Comment vous êtes-vous retrouvée impliquée dans 100 Years, qui est d’une tonalité bien différente ?

Je suis arrivée sur le projet lorsque j’ai rencontré Lena Dunham lors d’une fête de remise de prix à Sundance. C’était en fait assez fortuit – nous nous sommes retrouvées à discuter et elle a mentionné qu’elle avait en tête un projet en stop-motion et j’étais là : “Oh… et bien je suis réalisatrice de films en stop-motion !”. Et c’était le point de départ.

Il y a souvent un sentiment d’inconfort dans vos films, mélangé à une douceur (comme dans Hi, Stranger) ou du surréalisme (comme dans Story From North America). Est-ce que de ce sentiment d’inconfort que découlent vos films ?
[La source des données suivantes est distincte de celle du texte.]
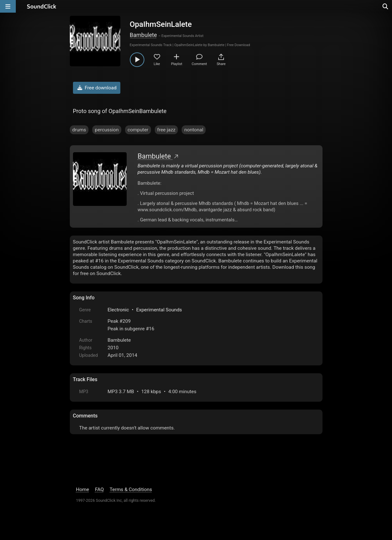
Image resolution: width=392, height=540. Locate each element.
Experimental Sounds (159, 310)
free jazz (166, 130)
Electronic (118, 310)
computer (138, 130)
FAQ (100, 489)
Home (82, 489)
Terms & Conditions (131, 489)
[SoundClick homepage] (42, 6)
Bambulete (143, 35)
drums (79, 130)
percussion (106, 130)
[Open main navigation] (8, 6)
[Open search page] (386, 6)
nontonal (194, 130)
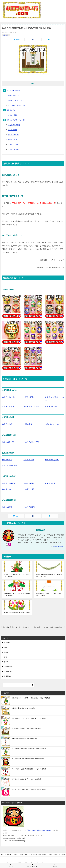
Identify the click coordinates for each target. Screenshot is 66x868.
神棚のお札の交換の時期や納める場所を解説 (25, 739)
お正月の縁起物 (13, 149)
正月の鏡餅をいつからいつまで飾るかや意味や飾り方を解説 (49, 594)
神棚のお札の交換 (52, 424)
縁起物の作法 (8, 666)
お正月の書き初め (52, 460)
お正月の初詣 (29, 460)
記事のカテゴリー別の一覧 (15, 120)
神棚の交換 (28, 424)
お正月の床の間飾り (31, 406)
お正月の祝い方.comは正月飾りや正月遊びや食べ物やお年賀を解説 (31, 698)
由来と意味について (15, 95)
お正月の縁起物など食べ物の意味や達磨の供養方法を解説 (28, 759)
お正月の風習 (12, 140)
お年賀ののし (7, 489)
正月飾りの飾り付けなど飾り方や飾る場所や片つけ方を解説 (16, 594)
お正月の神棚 (12, 130)
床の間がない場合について (17, 105)
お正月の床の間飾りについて (16, 90)
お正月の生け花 (51, 406)
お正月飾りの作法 (14, 125)
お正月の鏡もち (8, 406)
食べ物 (6, 652)
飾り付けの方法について (16, 100)
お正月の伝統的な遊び (10, 465)
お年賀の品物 (29, 483)
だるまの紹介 (12, 115)
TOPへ (55, 865)
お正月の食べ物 (13, 134)
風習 (5, 657)
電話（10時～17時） (33, 865)
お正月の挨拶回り (9, 483)
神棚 (5, 647)
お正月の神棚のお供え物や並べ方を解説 (23, 708)
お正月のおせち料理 (31, 442)
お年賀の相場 (50, 483)
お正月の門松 (29, 397)
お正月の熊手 (7, 507)
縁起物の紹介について (14, 110)
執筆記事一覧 (58, 546)
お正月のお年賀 (13, 144)
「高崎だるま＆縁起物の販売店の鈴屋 (39, 830)
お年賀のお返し (30, 489)
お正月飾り (6, 35)
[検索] (19, 685)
Créer délibérément un sentiment d’inconfort ne constitue jamais un point de départ pour moi, ce que j’aime avant tout c’est de jouer avec le ton et les normes et matière de réalisation. Je pense que créer quelque chose (qu’il s’agisse de l’histoire, de l’esthétique, du ton) qui aurait déjà été fait avant est complètement ennuyeux, du coup je fais tout mon possible pour qu’au moins certains aspects de mon travail aient l’air différents, et si possible neufs.

Par ailleurs, j’ai toujours chéri et cultivé mon côté weirdo, bizarre, depuis toute petite – j’ai toujours eu la conviction que le status quo et la normalité étaient ennuyeux. Cela s’exprime tout naturellement dans mes films, et c’est je pense un atout. Je recommande à chacun de garder le contact avec son côté bizarre dans ce que cela peut avoir d’unique.

D’où viennent vos influences, qu’il s’agisse de cinéma d’animation ou de films en général?

Je ne suis pas si inspirée par le cinéma d’animation, beaucoup plus par les films en prises de vue réelles et les choses qui n’ont rien à voir avec l’animation. Je tire énormément d’inspiration du design, de l’illustration, de la comédie, des clips musicaux, de la danse, de l’artisanat, de la musique.

Quelle est la dernière fois où vous avez eu le sentiment de voir quelque chose de neuf au cinéma ou de découvrir un nouveau talent ?

Le dernier film que j’ai vu et qui m’a vraiment inspirée est 2001 : l’odyssée de l’espace de Stanley Kubrick. Je ne l’avais encore jamais vu et j’ai eu l’occasion de le découvrir en version 700mm dans un cinéma de quartier. C’était hallucinant et la première chose que j’ai eu envie de faire en sortant était un long métrage.

Entretien réalisé par Nicolas Bardot le 9 mai 2018.